*Extract provided:*
%%
Marketing and Economics
New producers interested in the organic greenhouse herb business should take the following into consideration.
The organic premium in wholesale markets seems to be running about 33%. However, the market is segmented to such a degree that direct-marketed fresh-cuts can bring an organic premium of 400% or more.
USDA Agricultural Marketing Service (USDA/AMS) reports weekly wholesale prices for conventionally grown culinary herbs at 18 U.S. terminal produce markets. (See www.ams.usda.gov. The Web site has in spring 2005 become more user friendly.) The Web-based e-zine New Farm now reports weekly prices for organic herbs and, through its network of volunteer reporters, plans to report information on farmers' market prices for organic herbs. On March 1, 2005, the only organic product reported through wholesale terminal market reports was basil, with conventionally grown basil selling for $9.60 (per dozen bunches), compared to $13.25 for organic basil (per dozen bunches) at the Seattle, Washington, terminal. (The New Farm site does not archive organic prices for comparison.)
The National Agricultural Statistics Service reported that, as of 2002, certified organic accounted for 30% of all U.S.-grown fresh culinary herbs in regular commercial channels. The Organic Price Index published online by New Farm, compares organic and conventional fresh culinary herb prices, using USDA organic data "gathered by AMS [USDA/Agricultural Marketing Service] employees" but reported separately from the National Wholesale Herb Report. Price comparisons over time (for conventional basil only) reveal that in November 1999, at the Philadelphia terminal, 15 bunches wholesaled for $13.00, and at the same terminal on June 3, 2002, for $10.00, or $11.00 to $13.00 airfreighted from Israel. On March 1, 2005, at the Philadelphia terminal, comparable amounts were $12.00 airfreighted from Israel and $12.00 from Florida. This demonstrates level or decreasing wholesale prices for fresh-cut herbs since 1999, despite slow increases for most food prices, due to inflation.
According to a West Coast organic wholesale produce vendor, the organic herbs coming through the Seattle Produce Terminal are from two sources: Herbco, a 45-acre certified organic farm in Washington state, and Jacobs Farm, a 300-acre certified organic farm in Pescadero, California. Jacobs Farm also sells for the 250-member Del Cabo Cooperative growing certified organic basil year-round in Mexico (Baja Sur).
%%
*Objectives:*
a: In the herb marketing text, what was the organic premium in wholesale markets reported to be?
b: Rewrite everything from "The organic premium" down to "400% or more." in the herb marketing text, swapping "wholesale markets" for "terminal markets".

*Given records:*
%%
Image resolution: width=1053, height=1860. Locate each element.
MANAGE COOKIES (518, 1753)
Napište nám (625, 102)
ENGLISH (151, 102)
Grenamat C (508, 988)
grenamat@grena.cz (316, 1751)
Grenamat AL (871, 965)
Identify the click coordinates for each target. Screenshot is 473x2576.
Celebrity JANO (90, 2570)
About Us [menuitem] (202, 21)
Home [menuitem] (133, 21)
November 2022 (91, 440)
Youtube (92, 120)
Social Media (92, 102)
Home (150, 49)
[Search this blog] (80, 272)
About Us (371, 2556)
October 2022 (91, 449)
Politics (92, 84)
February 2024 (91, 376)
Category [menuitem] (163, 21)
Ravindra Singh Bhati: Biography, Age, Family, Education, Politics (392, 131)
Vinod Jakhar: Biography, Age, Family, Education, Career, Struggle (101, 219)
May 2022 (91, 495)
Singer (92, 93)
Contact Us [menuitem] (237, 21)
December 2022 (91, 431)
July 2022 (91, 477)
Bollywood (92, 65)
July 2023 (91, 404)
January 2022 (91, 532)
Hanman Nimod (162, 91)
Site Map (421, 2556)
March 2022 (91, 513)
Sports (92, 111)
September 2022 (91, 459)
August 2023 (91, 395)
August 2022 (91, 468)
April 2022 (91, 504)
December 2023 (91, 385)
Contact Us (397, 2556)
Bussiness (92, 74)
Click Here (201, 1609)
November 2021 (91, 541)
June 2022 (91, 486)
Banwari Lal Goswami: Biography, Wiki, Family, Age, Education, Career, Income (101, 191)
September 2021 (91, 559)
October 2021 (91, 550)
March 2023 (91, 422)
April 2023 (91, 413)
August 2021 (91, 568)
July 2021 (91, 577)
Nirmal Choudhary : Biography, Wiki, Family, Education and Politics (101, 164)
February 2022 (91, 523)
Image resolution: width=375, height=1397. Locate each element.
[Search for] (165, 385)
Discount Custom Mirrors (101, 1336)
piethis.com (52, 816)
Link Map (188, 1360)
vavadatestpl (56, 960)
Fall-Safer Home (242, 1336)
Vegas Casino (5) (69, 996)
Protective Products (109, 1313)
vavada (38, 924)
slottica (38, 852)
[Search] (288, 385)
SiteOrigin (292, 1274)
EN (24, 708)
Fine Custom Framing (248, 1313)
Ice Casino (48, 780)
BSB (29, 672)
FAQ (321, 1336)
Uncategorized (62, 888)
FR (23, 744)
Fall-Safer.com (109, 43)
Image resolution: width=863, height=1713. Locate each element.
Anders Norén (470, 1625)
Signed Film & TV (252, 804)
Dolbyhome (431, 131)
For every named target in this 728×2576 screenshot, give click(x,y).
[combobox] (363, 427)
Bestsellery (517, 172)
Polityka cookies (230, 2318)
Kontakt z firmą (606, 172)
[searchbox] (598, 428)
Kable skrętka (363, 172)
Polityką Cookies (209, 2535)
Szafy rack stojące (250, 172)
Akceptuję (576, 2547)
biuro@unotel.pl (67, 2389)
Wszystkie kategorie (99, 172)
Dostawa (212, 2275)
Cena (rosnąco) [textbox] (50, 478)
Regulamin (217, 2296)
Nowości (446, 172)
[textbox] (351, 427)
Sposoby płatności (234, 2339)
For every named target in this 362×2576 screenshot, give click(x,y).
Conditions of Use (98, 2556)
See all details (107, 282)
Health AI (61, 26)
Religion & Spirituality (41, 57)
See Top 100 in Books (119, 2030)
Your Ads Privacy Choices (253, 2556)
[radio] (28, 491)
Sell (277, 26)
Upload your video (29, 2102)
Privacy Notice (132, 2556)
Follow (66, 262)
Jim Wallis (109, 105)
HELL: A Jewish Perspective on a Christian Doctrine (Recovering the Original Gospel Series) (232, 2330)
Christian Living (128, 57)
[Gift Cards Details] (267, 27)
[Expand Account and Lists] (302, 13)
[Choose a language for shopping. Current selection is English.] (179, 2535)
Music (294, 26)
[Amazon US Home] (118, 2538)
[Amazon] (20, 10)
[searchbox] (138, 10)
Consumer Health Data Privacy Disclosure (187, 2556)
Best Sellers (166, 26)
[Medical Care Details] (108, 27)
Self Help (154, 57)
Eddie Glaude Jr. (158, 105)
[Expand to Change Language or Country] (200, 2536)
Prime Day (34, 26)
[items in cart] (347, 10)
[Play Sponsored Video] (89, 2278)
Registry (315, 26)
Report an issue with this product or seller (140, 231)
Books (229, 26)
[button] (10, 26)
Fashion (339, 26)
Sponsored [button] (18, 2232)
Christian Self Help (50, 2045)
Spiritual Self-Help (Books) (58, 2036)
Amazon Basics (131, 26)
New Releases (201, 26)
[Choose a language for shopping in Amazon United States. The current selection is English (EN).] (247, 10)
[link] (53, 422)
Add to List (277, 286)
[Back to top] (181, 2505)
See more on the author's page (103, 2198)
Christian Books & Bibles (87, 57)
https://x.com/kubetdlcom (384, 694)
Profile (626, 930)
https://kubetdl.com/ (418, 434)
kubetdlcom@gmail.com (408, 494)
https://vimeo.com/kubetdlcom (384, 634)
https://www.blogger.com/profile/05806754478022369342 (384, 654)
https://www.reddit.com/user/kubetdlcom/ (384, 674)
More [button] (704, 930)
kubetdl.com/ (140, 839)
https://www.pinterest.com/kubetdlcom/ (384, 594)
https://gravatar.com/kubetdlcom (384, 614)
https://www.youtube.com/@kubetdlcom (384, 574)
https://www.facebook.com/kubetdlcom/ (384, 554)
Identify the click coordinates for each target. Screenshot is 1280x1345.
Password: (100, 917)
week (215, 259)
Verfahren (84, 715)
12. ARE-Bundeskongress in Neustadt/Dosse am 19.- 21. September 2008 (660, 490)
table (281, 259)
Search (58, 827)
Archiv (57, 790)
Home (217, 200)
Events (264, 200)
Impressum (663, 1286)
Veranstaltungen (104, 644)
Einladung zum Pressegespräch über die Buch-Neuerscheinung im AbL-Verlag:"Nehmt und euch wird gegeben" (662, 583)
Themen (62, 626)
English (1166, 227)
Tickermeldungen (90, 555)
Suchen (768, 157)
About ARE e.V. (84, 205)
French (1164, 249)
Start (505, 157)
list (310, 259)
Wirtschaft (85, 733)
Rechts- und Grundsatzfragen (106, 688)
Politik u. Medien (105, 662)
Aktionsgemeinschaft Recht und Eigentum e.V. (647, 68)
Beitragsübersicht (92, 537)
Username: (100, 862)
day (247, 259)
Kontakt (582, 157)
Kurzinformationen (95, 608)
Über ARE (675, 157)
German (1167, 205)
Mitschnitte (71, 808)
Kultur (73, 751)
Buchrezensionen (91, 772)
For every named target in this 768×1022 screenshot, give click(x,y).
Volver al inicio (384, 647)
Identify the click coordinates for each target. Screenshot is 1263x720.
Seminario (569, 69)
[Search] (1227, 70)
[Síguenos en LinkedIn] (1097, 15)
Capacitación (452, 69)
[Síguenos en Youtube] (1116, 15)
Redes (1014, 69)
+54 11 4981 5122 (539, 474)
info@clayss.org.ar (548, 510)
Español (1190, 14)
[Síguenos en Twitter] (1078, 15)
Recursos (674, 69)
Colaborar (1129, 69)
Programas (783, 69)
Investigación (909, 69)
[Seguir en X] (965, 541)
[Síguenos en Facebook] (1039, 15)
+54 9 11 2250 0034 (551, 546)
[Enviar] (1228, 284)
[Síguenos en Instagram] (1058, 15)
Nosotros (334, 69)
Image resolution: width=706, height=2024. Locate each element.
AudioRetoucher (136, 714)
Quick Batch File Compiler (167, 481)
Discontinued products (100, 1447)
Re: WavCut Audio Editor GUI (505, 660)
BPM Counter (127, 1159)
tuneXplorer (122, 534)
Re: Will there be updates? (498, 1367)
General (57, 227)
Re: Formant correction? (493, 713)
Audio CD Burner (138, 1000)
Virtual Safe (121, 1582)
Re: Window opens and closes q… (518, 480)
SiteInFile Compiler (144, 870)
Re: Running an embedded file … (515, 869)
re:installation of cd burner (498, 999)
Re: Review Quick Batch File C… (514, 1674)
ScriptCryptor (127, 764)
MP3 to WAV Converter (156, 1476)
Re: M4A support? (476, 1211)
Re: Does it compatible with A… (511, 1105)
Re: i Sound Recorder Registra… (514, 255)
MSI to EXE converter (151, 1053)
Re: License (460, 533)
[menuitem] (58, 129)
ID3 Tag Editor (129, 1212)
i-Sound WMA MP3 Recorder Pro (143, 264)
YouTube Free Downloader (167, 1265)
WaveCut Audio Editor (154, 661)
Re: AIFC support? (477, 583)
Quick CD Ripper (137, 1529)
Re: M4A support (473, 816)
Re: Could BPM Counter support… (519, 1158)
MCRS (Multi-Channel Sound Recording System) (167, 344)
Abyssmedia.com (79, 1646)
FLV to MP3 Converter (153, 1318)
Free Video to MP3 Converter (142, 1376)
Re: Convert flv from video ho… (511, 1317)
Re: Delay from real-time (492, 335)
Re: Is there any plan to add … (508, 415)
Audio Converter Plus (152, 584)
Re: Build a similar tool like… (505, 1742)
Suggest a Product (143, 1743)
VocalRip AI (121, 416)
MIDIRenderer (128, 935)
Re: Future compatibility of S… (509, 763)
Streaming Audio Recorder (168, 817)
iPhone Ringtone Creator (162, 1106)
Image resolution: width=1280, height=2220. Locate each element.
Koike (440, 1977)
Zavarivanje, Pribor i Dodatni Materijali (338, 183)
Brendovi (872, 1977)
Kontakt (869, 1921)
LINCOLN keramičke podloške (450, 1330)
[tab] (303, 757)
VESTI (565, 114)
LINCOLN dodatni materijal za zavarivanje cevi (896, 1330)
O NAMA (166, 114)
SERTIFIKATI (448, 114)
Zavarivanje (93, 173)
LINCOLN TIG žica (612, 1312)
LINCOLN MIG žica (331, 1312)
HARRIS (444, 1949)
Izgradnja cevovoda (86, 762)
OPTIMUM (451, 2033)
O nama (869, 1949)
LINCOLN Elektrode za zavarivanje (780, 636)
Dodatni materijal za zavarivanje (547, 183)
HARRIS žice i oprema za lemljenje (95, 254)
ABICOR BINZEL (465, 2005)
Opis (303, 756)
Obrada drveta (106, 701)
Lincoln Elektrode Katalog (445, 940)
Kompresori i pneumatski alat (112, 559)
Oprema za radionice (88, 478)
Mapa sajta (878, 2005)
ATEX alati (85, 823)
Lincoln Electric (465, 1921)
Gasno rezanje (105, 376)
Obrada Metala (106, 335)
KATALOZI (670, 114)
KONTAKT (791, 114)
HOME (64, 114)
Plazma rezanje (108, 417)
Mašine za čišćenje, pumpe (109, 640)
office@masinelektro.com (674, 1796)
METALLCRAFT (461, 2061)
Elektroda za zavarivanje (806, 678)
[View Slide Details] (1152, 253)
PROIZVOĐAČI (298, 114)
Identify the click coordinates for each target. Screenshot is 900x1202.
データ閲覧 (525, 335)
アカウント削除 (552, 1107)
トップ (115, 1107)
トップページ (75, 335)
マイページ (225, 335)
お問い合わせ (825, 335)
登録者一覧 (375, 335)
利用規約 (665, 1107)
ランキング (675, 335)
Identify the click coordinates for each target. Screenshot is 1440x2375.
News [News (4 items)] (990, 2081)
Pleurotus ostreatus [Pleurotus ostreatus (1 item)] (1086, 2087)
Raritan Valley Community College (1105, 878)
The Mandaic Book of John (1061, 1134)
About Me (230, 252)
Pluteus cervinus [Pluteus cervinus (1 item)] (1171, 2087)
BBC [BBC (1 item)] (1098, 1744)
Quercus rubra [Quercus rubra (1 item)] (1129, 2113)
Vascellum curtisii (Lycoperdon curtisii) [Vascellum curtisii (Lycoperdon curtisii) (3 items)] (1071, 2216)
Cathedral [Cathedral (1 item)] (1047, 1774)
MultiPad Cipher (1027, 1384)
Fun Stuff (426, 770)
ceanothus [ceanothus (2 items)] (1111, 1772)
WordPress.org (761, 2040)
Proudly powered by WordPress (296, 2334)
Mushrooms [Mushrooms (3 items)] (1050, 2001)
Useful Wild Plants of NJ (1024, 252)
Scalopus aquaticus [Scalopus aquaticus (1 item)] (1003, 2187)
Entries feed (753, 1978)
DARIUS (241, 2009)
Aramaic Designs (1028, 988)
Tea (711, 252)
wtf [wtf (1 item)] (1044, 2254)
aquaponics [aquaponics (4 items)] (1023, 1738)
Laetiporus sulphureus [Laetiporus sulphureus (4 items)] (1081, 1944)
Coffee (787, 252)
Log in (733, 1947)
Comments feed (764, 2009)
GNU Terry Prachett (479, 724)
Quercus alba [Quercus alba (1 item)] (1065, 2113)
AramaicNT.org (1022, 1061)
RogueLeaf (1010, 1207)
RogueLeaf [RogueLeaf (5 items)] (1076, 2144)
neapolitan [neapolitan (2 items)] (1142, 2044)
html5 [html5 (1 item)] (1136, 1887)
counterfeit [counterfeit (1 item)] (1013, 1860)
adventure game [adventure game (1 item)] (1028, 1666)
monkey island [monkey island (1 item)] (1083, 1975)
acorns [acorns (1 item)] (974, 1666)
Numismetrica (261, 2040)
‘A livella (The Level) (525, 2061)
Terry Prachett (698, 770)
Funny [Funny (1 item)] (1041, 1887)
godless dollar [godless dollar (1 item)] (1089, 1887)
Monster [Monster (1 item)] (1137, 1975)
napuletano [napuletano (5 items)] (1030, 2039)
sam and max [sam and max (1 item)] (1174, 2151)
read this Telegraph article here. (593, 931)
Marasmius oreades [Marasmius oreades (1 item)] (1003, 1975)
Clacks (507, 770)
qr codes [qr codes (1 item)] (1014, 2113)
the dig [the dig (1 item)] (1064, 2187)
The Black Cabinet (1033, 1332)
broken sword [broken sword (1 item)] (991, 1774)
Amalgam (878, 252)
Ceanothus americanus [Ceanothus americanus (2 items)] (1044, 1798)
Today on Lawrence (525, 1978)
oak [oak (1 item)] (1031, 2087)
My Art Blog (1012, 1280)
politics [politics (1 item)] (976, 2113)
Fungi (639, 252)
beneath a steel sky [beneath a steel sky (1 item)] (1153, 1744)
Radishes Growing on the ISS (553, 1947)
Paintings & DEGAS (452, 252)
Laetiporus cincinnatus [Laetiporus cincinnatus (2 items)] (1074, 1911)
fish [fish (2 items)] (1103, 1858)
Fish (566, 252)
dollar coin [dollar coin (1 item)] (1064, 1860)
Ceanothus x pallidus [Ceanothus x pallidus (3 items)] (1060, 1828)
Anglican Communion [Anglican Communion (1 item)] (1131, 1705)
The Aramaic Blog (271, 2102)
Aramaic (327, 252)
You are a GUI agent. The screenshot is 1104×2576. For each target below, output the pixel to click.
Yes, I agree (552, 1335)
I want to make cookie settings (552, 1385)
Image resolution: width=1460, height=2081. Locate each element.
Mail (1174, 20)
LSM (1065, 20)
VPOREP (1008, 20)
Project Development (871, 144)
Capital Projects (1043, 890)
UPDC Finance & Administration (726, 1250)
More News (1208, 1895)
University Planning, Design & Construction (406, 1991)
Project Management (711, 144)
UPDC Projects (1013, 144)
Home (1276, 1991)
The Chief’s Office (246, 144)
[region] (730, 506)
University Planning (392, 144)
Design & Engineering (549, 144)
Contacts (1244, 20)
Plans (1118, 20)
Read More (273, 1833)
%%
*Solutions:*
a: About 33%.

b:
The organic premium in terminal markets seems to be running about 33%. However, the market is segmented to such a degree that direct-marketed fresh-cuts can bring an organic premium of 400% or more.